┏━━
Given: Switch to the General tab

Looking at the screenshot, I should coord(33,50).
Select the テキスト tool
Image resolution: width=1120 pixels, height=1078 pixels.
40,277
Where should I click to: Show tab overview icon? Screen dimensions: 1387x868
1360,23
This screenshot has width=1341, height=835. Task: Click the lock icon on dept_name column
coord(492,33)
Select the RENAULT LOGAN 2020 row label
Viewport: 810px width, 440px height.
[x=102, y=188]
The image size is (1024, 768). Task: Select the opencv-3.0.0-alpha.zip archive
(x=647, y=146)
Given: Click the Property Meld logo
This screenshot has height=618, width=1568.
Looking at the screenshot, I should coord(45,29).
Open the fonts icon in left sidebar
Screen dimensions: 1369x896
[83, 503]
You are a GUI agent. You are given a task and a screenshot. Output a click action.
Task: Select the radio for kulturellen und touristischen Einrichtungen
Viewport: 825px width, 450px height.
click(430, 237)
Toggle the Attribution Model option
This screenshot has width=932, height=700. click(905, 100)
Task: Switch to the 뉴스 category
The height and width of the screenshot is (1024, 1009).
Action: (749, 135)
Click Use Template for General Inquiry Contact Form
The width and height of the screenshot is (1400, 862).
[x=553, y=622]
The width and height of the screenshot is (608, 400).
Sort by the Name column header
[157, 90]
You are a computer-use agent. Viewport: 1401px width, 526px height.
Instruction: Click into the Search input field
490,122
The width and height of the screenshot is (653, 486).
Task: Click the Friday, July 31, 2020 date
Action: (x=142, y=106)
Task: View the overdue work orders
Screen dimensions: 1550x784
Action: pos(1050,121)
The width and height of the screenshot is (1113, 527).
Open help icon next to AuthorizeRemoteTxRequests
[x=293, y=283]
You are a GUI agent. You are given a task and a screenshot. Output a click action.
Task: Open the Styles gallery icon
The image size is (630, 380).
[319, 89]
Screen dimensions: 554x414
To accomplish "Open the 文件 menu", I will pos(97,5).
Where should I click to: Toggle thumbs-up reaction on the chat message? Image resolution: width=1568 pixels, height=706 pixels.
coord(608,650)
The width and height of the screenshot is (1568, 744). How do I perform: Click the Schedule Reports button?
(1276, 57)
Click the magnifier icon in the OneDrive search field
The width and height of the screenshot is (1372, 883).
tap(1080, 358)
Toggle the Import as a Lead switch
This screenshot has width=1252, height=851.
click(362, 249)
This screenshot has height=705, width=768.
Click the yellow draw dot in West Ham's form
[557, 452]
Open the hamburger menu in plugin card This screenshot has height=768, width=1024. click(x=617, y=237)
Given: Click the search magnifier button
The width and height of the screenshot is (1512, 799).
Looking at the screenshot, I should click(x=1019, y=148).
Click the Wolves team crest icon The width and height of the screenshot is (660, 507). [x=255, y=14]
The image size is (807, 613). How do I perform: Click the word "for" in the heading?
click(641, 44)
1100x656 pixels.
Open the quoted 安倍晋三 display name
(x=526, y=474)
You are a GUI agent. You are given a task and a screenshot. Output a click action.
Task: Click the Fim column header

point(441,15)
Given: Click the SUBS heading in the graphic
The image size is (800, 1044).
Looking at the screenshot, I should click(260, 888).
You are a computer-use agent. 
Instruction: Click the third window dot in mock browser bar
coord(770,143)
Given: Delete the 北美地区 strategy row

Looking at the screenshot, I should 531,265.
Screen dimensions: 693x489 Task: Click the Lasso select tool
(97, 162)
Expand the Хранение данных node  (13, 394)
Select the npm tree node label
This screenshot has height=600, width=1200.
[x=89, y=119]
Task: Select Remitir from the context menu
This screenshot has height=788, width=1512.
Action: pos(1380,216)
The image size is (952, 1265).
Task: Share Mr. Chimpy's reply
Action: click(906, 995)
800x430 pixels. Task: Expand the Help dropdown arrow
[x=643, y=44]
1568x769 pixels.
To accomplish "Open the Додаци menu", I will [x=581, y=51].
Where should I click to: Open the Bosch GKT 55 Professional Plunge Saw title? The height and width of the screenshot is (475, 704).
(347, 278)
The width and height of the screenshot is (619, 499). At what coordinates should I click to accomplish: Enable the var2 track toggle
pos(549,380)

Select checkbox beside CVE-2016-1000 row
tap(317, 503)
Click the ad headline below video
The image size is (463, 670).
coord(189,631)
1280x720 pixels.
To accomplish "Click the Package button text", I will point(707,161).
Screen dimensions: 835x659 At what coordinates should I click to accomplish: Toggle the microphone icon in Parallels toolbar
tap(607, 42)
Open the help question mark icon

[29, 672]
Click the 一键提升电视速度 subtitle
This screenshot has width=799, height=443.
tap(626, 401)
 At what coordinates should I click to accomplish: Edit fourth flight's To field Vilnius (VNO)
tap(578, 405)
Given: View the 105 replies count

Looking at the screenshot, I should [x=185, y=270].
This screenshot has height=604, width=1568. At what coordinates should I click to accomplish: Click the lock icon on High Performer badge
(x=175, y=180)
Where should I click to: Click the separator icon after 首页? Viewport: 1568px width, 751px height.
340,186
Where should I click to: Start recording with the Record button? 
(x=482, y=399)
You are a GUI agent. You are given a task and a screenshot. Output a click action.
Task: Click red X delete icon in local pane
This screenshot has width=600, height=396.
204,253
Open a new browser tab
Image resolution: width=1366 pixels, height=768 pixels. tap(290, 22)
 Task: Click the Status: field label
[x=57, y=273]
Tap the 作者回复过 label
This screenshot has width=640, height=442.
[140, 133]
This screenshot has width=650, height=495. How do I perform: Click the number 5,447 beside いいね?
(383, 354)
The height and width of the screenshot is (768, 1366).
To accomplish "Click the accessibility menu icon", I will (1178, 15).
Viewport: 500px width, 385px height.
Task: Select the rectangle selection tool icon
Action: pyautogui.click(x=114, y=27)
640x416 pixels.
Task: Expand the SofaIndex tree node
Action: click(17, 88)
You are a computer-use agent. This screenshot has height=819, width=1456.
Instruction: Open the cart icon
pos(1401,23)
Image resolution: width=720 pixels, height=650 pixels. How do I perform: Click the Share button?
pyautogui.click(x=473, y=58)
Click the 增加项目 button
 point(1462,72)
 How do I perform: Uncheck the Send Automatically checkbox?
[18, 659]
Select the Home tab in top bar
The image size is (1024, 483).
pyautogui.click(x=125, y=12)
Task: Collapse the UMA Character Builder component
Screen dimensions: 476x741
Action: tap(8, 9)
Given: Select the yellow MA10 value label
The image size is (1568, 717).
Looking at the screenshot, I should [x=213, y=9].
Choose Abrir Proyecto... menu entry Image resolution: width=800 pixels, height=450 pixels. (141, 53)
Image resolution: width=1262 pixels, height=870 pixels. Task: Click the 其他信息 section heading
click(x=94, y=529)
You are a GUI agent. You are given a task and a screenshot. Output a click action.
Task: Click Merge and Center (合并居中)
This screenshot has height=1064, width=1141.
┗━━
Copy the listing in full, and keep every word exactly as it is.

Given: Switch to the General tab

Looking at the screenshot, I should coord(33,50).
Select the テキスト tool
Image resolution: width=1120 pixels, height=1078 pixels.
40,277
Where should I click to: Show tab overview icon? Screen dimensions: 1387x868
1360,23
This screenshot has width=1341, height=835. Task: Click the lock icon on dept_name column
coord(492,33)
Select the RENAULT LOGAN 2020 row label
Viewport: 810px width, 440px height.
[x=102, y=188]
The image size is (1024, 768). Task: Select the opencv-3.0.0-alpha.zip archive
(x=647, y=146)
Given: Click the Property Meld logo
This screenshot has height=618, width=1568.
Looking at the screenshot, I should coord(45,29).
Open the fonts icon in left sidebar
Screen dimensions: 1369x896
[83, 503]
You are a GUI agent. You are given a task and a screenshot. Output a click action.
Task: Select the radio for kulturellen und touristischen Einrichtungen
Viewport: 825px width, 450px height.
click(430, 237)
Toggle the Attribution Model option
This screenshot has width=932, height=700. click(905, 100)
Task: Switch to the 뉴스 category
The height and width of the screenshot is (1024, 1009).
Action: (749, 135)
Click Use Template for General Inquiry Contact Form
The width and height of the screenshot is (1400, 862).
[x=553, y=622]
The width and height of the screenshot is (608, 400).
Sort by the Name column header
[157, 90]
You are a computer-use agent. Viewport: 1401px width, 526px height.
Instruction: Click into the Search input field
490,122
The width and height of the screenshot is (653, 486).
Task: Click the Friday, July 31, 2020 date
Action: (x=142, y=106)
Task: View the overdue work orders
Screen dimensions: 1550x784
Action: pos(1050,121)
The width and height of the screenshot is (1113, 527).
Open help icon next to AuthorizeRemoteTxRequests
[x=293, y=283]
You are a GUI agent. You are given a task and a screenshot. Output a click action.
Task: Open the Styles gallery icon
The image size is (630, 380).
[319, 89]
Screen dimensions: 554x414
To accomplish "Open the 文件 menu", I will pos(97,5).
Where should I click to: Toggle thumbs-up reaction on the chat message? Image resolution: width=1568 pixels, height=706 pixels.
coord(608,650)
The width and height of the screenshot is (1568, 744). How do I perform: Click the Schedule Reports button?
(1276, 57)
Click the magnifier icon in the OneDrive search field
The width and height of the screenshot is (1372, 883).
tap(1080, 358)
Toggle the Import as a Lead switch
This screenshot has width=1252, height=851.
click(362, 249)
This screenshot has height=705, width=768.
Click the yellow draw dot in West Ham's form
[557, 452]
Open the hamburger menu in plugin card This screenshot has height=768, width=1024. click(x=617, y=237)
Given: Click the search magnifier button
The width and height of the screenshot is (1512, 799).
Looking at the screenshot, I should click(x=1019, y=148).
Click the Wolves team crest icon The width and height of the screenshot is (660, 507). [x=255, y=14]
The image size is (807, 613). How do I perform: Click the word "for" in the heading?
click(641, 44)
1100x656 pixels.
Open the quoted 安倍晋三 display name
(x=526, y=474)
You are a GUI agent. You are given a task and a screenshot. Output a click action.
Task: Click the Fim column header

point(441,15)
Given: Click the SUBS heading in the graphic
The image size is (800, 1044).
Looking at the screenshot, I should click(260, 888).
You are a computer-use agent. 
Instruction: Click the third window dot in mock browser bar
coord(770,143)
Given: Delete the 北美地区 strategy row

Looking at the screenshot, I should 531,265.
Screen dimensions: 693x489 Task: Click the Lasso select tool
(97, 162)
Expand the Хранение данных node  (13, 394)
Select the npm tree node label
This screenshot has height=600, width=1200.
[x=89, y=119]
Task: Select Remitir from the context menu
This screenshot has height=788, width=1512.
Action: pos(1380,216)
The image size is (952, 1265).
Task: Share Mr. Chimpy's reply
Action: click(906, 995)
800x430 pixels. Task: Expand the Help dropdown arrow
[x=643, y=44]
1568x769 pixels.
To accomplish "Open the Додаци menu", I will [x=581, y=51].
Where should I click to: Open the Bosch GKT 55 Professional Plunge Saw title? The height and width of the screenshot is (475, 704).
(347, 278)
The width and height of the screenshot is (619, 499). At what coordinates should I click to accomplish: Enable the var2 track toggle
pos(549,380)

Select checkbox beside CVE-2016-1000 row
tap(317, 503)
Click the ad headline below video
The image size is (463, 670).
coord(189,631)
1280x720 pixels.
To accomplish "Click the Package button text", I will point(707,161).
Screen dimensions: 835x659 At what coordinates should I click to accomplish: Toggle the microphone icon in Parallels toolbar
tap(607, 42)
Open the help question mark icon

[29, 672]
Click the 一键提升电视速度 subtitle
This screenshot has width=799, height=443.
tap(626, 401)
 At what coordinates should I click to accomplish: Edit fourth flight's To field Vilnius (VNO)
tap(578, 405)
Given: View the 105 replies count

Looking at the screenshot, I should [x=185, y=270].
This screenshot has height=604, width=1568. At what coordinates should I click to accomplish: Click the lock icon on High Performer badge
(x=175, y=180)
Where should I click to: Click the separator icon after 首页? Viewport: 1568px width, 751px height.
340,186
Where should I click to: Start recording with the Record button? 
(x=482, y=399)
You are a GUI agent. You are given a task and a screenshot. Output a click action.
Task: Click red X delete icon in local pane
This screenshot has width=600, height=396.
204,253
Open a new browser tab
Image resolution: width=1366 pixels, height=768 pixels. tap(290, 22)
 Task: Click the Status: field label
[x=57, y=273]
Tap the 作者回复过 label
This screenshot has width=640, height=442.
[140, 133]
This screenshot has width=650, height=495. How do I perform: Click the number 5,447 beside いいね?
(383, 354)
The height and width of the screenshot is (768, 1366).
To accomplish "Click the accessibility menu icon", I will (1178, 15).
Viewport: 500px width, 385px height.
Task: Select the rectangle selection tool icon
Action: pyautogui.click(x=114, y=27)
640x416 pixels.
Task: Expand the SofaIndex tree node
Action: click(17, 88)
You are a computer-use agent. This screenshot has height=819, width=1456.
Instruction: Open the cart icon
pos(1401,23)
Image resolution: width=720 pixels, height=650 pixels. How do I perform: Click the Share button?
pyautogui.click(x=473, y=58)
Click the 增加项目 button
 point(1462,72)
 How do I perform: Uncheck the Send Automatically checkbox?
[18, 659]
Select the Home tab in top bar
The image size is (1024, 483).
pyautogui.click(x=125, y=12)
Task: Collapse the UMA Character Builder component
Screen dimensions: 476x741
Action: tap(8, 9)
Given: Select the yellow MA10 value label
The image size is (1568, 717).
Looking at the screenshot, I should [x=213, y=9].
Choose Abrir Proyecto... menu entry Image resolution: width=800 pixels, height=450 pixels. (141, 53)
Image resolution: width=1262 pixels, height=870 pixels. Task: Click the 其他信息 section heading
click(x=94, y=529)
You are a GUI agent. You are given a task and a screenshot. Output a click action.
Task: Click Merge and Center (合并居中)
This screenshot has height=1064, width=1141.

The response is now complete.